The view that women are complicit in their subjugation has been taken up no less enthusiastically by high status, privileged women in the 21stC. Ever since the feudal system was created to control, exploit, and keep the peasantry oppressed women of the superior classes have always policed the unruly female underclass demanding they behave better, work harder, keep your home cleaner, drink less alcohol, buy more stuff, wear these clothes, don’t wear those clothes, educate yourselves better, have more/less babies – endorsing whatever is the prevailing need of patriarchy and its capitalist agenda. 

Back in the day those women would have been from the aristocracy and gentry and the wealthy mercantile, land owning class; in modernity the former mistresses have switched to be high status, tertiary educated, professional, white or light skinned, independently wealthy women taking up the same role. From the podium of their Manolo Blahnik stilettoes they shame, harangue and blame women for not being more free and happy. They imply it is our personal fault not having achieved power and agency in our lives because of having babies too young, being without a male partner (or choosing a low status one) or for choosing to wear fitted bodice dresses.

High status women cannot conceive of how the machinations of privilege have given them access to successes more by accident of birth and nationality than as a personal achievement. High status women already have all of the things low status women need – a home, education, birth control, careers, personal wealth, regular income, safety (most of the time) from male violence – and they believe all these things came to them through their own striving on the level playing field of society.


Clothing choice as societal signifier


In Degendering Fashion Emilia touches only briefly on how clothing is a “signifier”. 

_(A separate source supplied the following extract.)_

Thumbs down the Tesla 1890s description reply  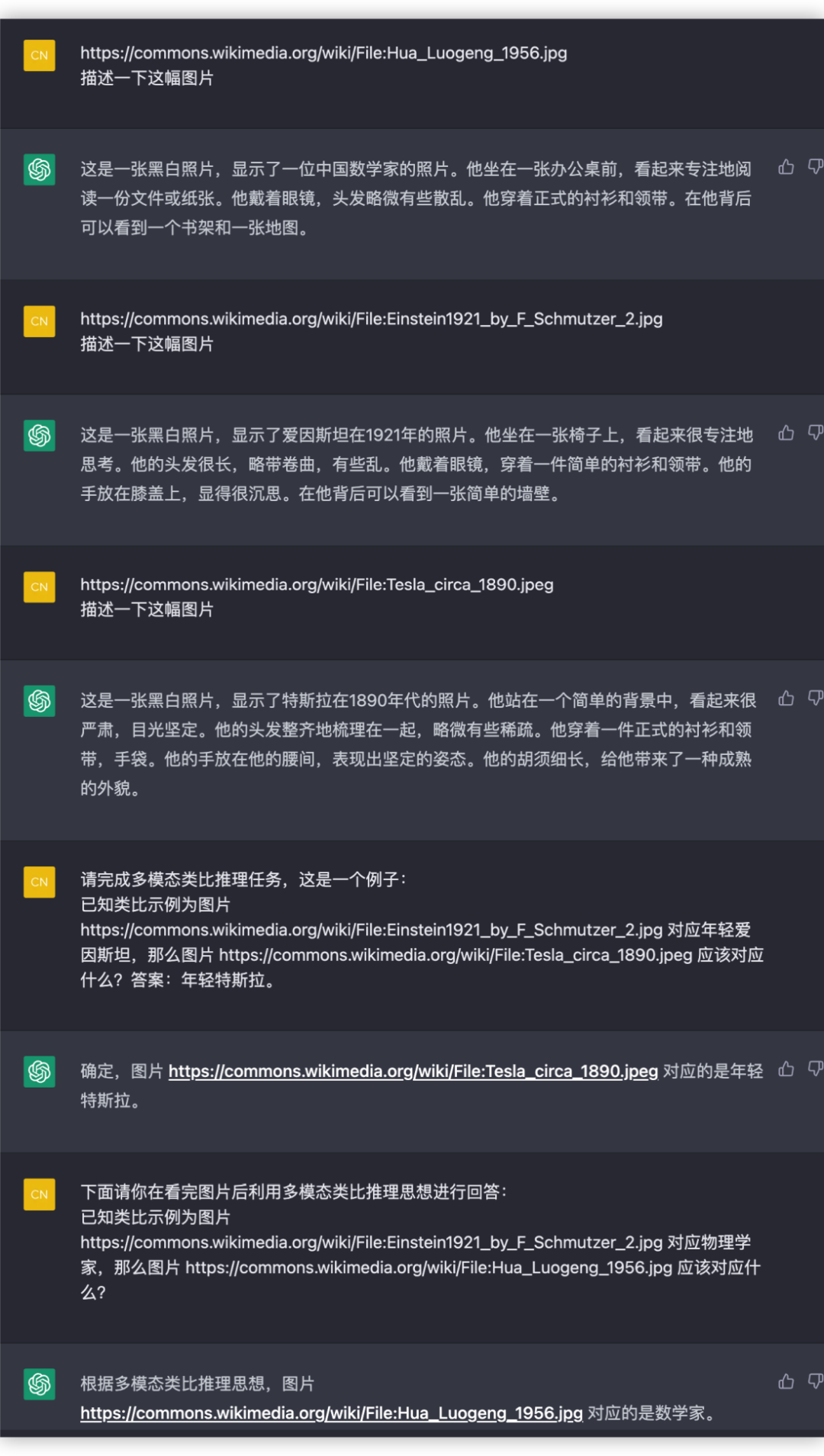click(x=816, y=699)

In simplistic terms this refers to what a viewer reads about a person by how they present themselves physically. This takes into account not only the chosen clothing but numerous other things such as age, height, weight, hair styling, etc. Emilia only discusses how clothing choices can be a signifier of gender, they don’t examine how clothes also signal class, status and wealth.

Here is a little quiz to help explain how visual signifiers work. 

Match the pictures of people to a letter that best describes how you would rate their power, status and privilege.

a)              a) professional, well educated, high status job 

               b) career person in their workplace, well educated, waged

               c) working class, low education, low wage

               d) low status, low education, not waged

               e) high status, tertiary educated, rich


I hope this helps illustrate how clothing choices (and skin colour) put people into stereotypes where we make assumptions about them. Does the woman above look like she has a tertiary education and owns the factory where she is labouring? Perhaps that is more likely one of the women in the 6th picture down? Or perhaps those women are the company accountant or marketing manager? Perhaps the woman in the 5th picture down is so rich she is a shareholder in the clothing factory and doesn't need to manually labour to get a wage?
Have you noted that the people wearing trousers and suits are always the more high status and waged? That the women wearing more colourful, patterned and "ethnic" clothing are more likely to be identified as low status, low wage and low education? 
That is why I think suggesting women should dress more like men, or as Emilia puts it "gender neutral", serves more to keep women oppressed than making us free. It is true the clothing worn by women is a signifier of low status, power and privilege. However, I think it is masculinist culture that needs changing, not the clothing preferences of women. Degendering Fashion judges and stigmatises women of other cultures who have long, proud traditions of textile art and making clothes. 

Degendering Fashion comes from a hegemonic, highly privileged view of cultural mores and could not be instigated outside of the global north. If its not good for all women why would it benefit women of the global north?